Nauka i technika

Zrobiłem test DNA, żeby sprawdzić, czy dzięki testom genetycznym stanę się lepszym kolarzem – oto, co odkryłem

  • 5 grudnia, 2023
  • 8 min read
Zrobiłem test DNA, żeby sprawdzić, czy dzięki testom genetycznym stanę się lepszym kolarzem – oto, co odkryłem


Prawie cztery lata temu zacząłem jeździć na rowerze szosowym, co było moją ambicją od dawna, po latach spędzonych (głównie) na podnoszeniu ciężarów i których kulminacją było zwycięstwo w mistrzostwach Wielkiej Brytanii w kulturystyce. Wiedziałem, że z natury bardziej nadaję się do ćwiczeń siłowych niż wytrzymałościowych, więc nie miałem wysokich oczekiwań, że podpalę rankingi Stravy. Niemniej jednak byłem zaintrygowany tym, jak poradzę sobie w sporcie wytrzymałościowym. W ciągu kilku miesięcy pokonywałem dłuższe dystanse i zdobywałem PB, ale potem osiągnąłem plateau. Pomimo konsekwentnych cotygodniowych wysiłków, moje FTP spadło do poziomu i nie osiągałem już PB. Czy mogłem osiągnąć swój limit genetyczny?

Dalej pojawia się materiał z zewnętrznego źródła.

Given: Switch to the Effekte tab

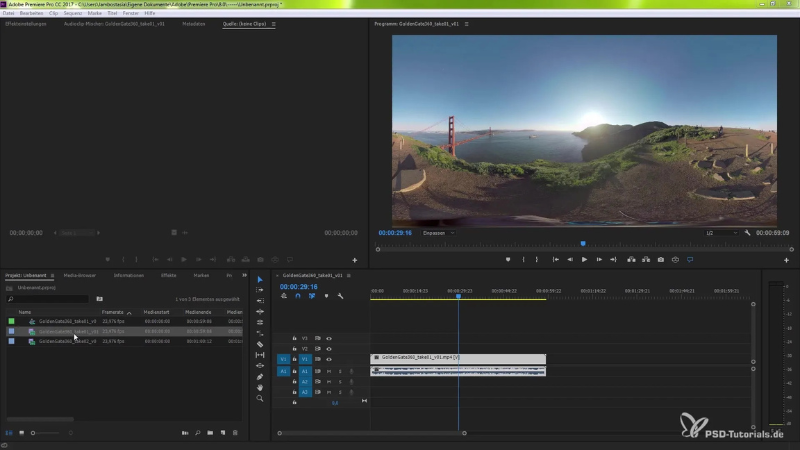Looking at the screenshot, I should pyautogui.click(x=168, y=274).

To dało mi do myślenia, w jakim stopniu nasze geny determinują nasze zdolności sportowe i potencjał treningu wytrzymałościowego. Badania wykazały, że elitarni sportowcy wytrzymałościowi mają wyższą częstotliwość występowania niektórych wariantów genów w porównaniu z zawodnikami niższej klasy i nie-sportowcami. Weźmy gen ACE, który występuje w dwóch wariantach: ACE I i ACE D. Wykazano, że gen ten jest powiązany ze sprawnością krążeniowo-oddechową i aerobową ze względu na jego rolę w pomaganiu w dostarczaniu tlenu do tkanek naszego organizmu, a także w regulowaniu ciśnienia krwi . Uważa się, że jeśli masz gen ACE I, lepiej nadajesz się do wytrzymałości, natomiast jeśli masz gen ACE D, lepiej nadajesz się do siły i mocy. A Metaanaliza z 2022 r odkryli, że w porównaniu z osobami niebędącymi sportowcami, elitarni sportowcy wytrzymałościowi byli 1,48 razy bardziej narażeni na posiadanie dwóch kopii wariantu I genu ACE.